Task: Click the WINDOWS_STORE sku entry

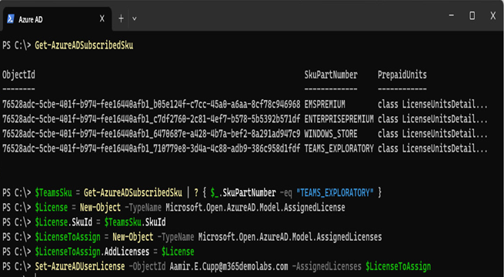Action: [331, 134]
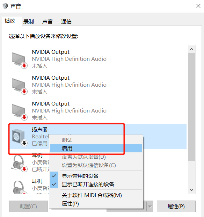Click the disabled 扬声器 speaker icon

coord(20,138)
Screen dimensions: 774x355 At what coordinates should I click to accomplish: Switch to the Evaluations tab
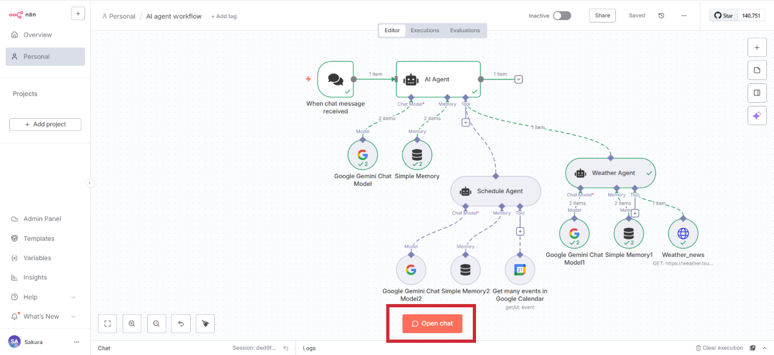click(465, 30)
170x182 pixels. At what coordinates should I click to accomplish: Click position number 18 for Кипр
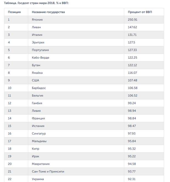(x=10, y=149)
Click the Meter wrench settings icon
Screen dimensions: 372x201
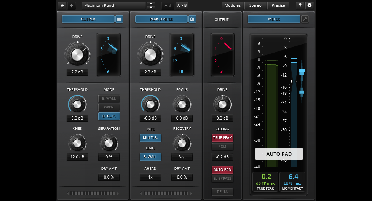[305, 19]
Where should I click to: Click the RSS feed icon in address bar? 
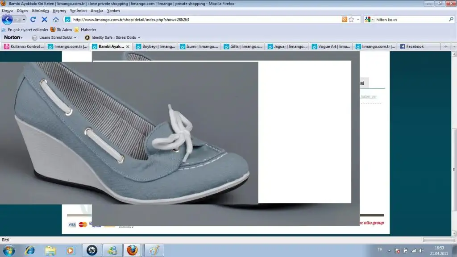[344, 20]
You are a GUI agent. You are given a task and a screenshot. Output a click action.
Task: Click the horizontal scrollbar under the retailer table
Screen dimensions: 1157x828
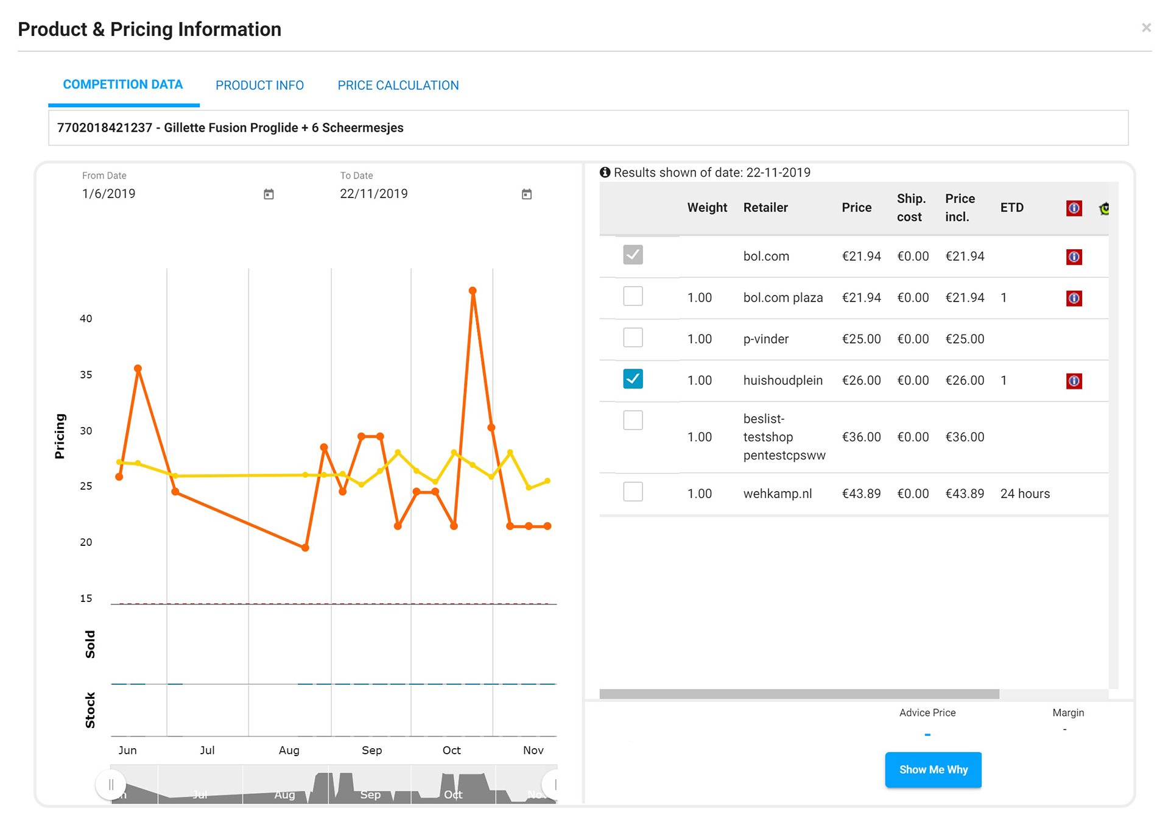coord(799,694)
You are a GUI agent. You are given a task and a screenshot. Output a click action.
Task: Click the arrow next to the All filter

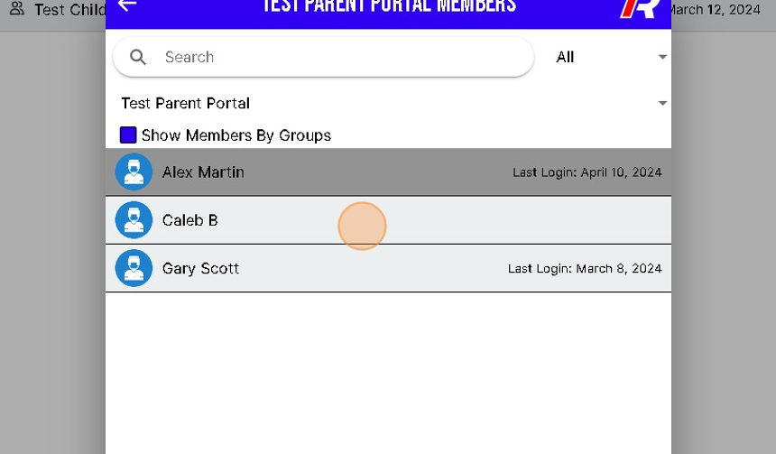point(662,57)
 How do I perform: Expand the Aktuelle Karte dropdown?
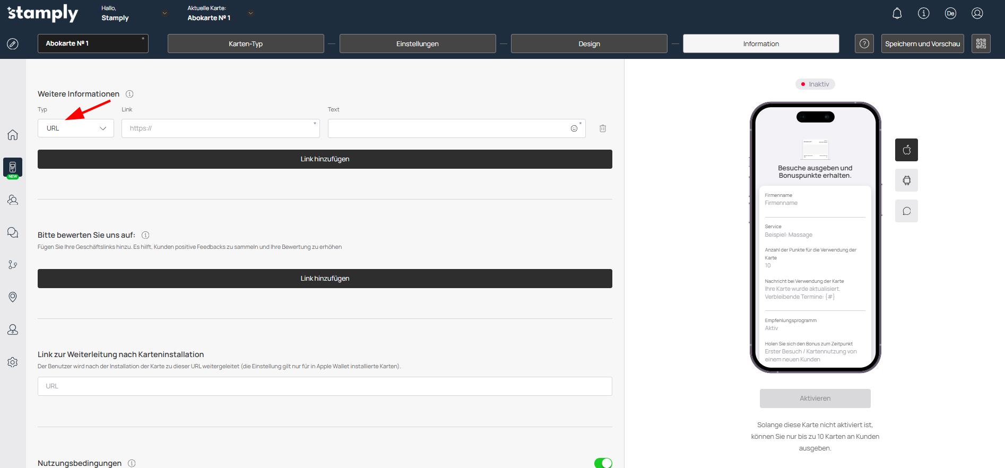250,13
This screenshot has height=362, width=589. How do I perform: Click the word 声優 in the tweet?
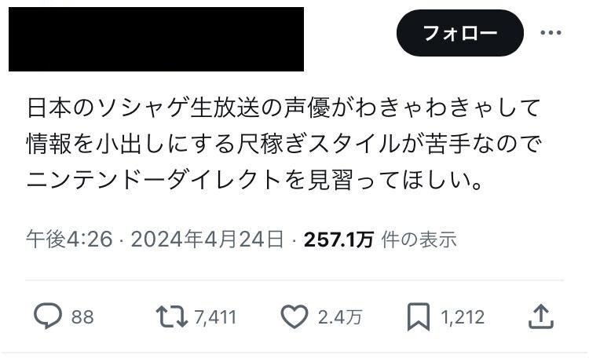click(x=306, y=108)
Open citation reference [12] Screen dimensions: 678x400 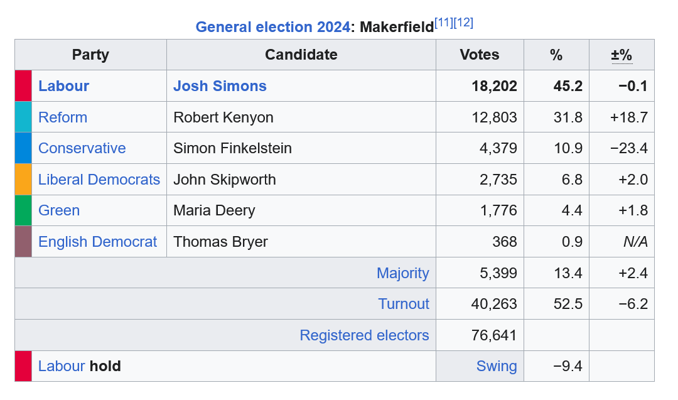tap(463, 23)
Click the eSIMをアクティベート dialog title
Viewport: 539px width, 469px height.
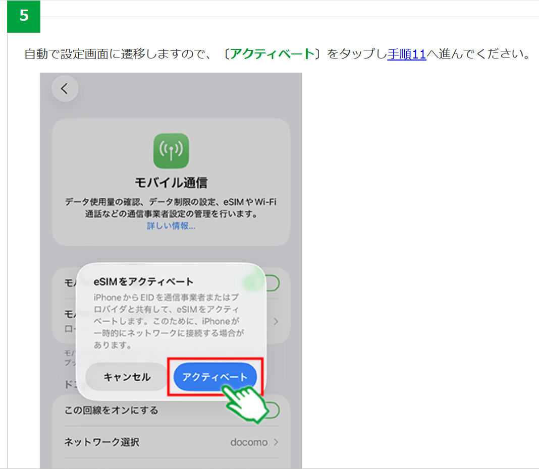click(x=143, y=281)
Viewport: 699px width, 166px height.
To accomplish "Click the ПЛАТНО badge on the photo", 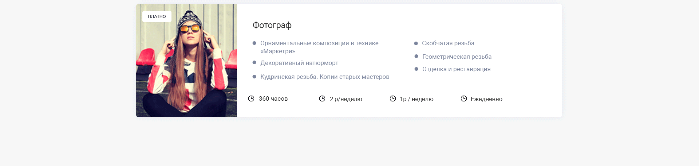I will pyautogui.click(x=157, y=16).
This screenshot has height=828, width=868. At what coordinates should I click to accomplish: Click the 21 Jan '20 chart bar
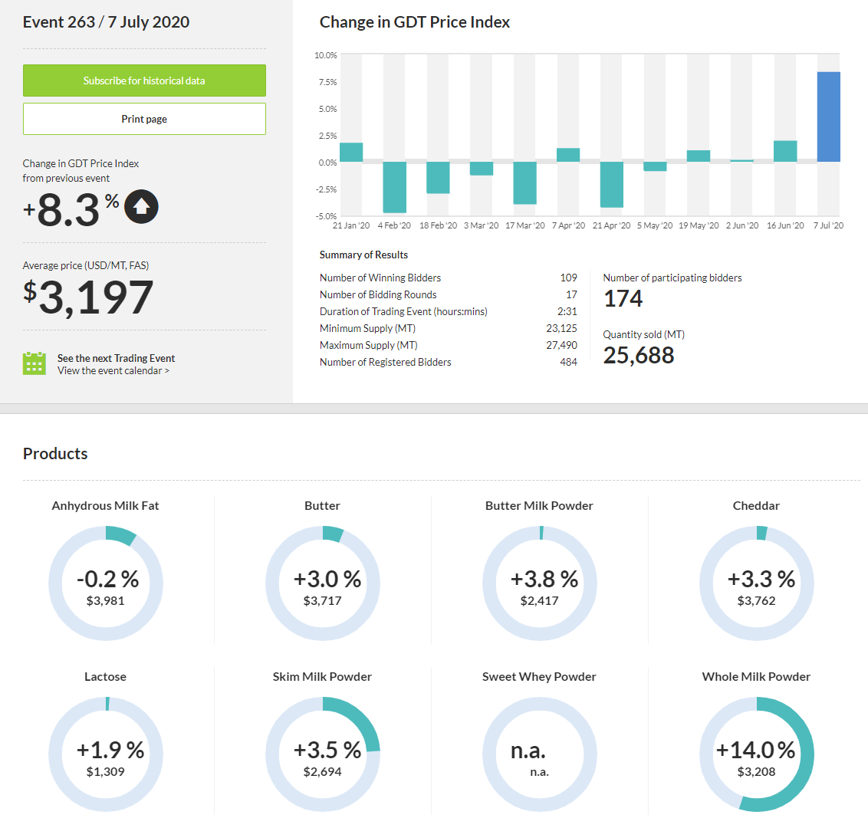click(x=351, y=153)
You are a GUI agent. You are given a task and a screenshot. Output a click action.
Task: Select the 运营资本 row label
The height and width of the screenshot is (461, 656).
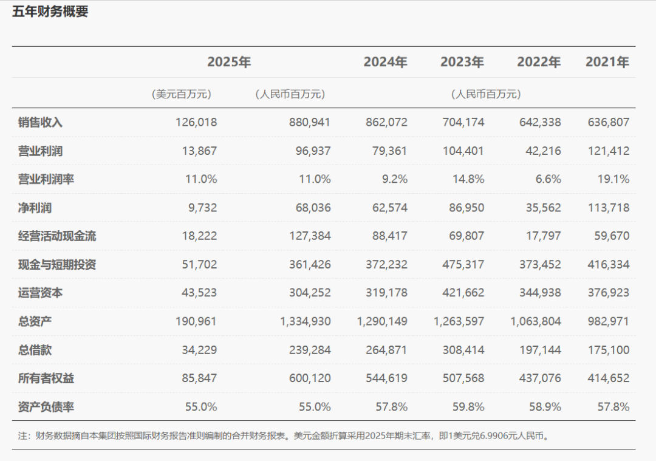click(x=40, y=293)
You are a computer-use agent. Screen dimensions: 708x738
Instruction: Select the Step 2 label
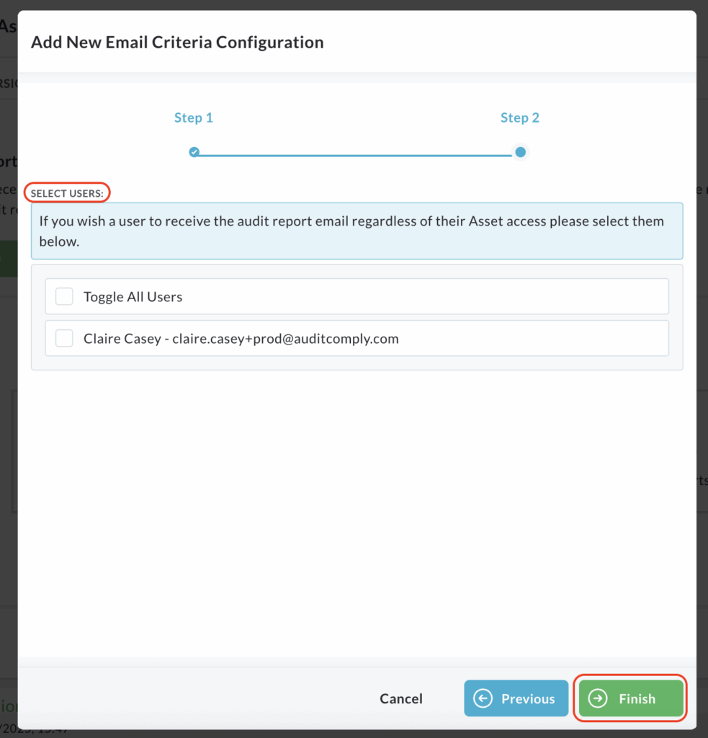pos(520,117)
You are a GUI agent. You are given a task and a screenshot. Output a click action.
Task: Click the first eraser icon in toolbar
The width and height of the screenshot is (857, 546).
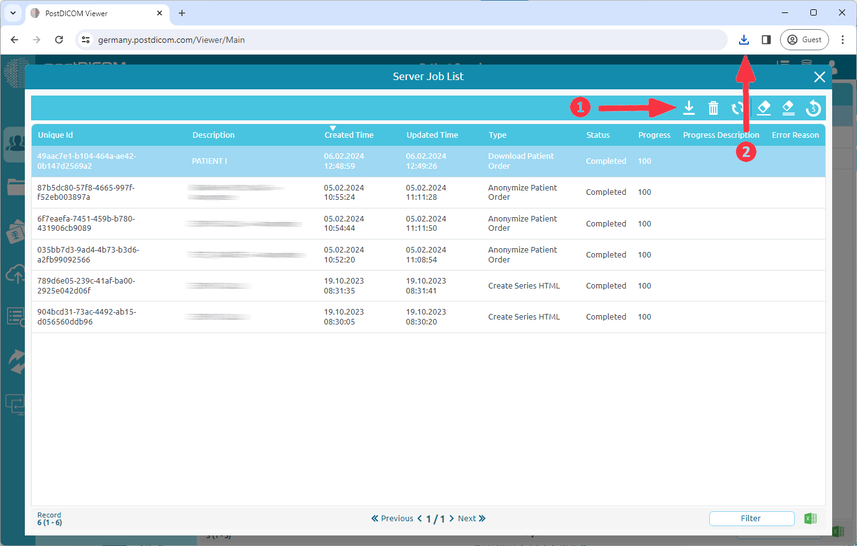pyautogui.click(x=764, y=108)
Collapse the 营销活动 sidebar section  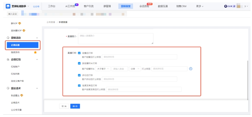coord(37,38)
....................
> [Assignment]
Give the lines again exactly, starting where the entries begin and stopping once the line with "Click the Meter wrench settings icon" is included; pictures are not copied.

> [Reply to the task]
Task: Click the WINDOWS_STORE sku entry

Action: [331, 134]
Click the disabled 扬声器 speaker icon

coord(20,138)
Screen dimensions: 774x355 At what coordinates should I click to accomplish: Switch to the Evaluations tab
click(465, 30)
170x182 pixels. At what coordinates should I click to accomplish: Click position number 18 for Кипр
(x=10, y=149)
Click the Meter wrench settings icon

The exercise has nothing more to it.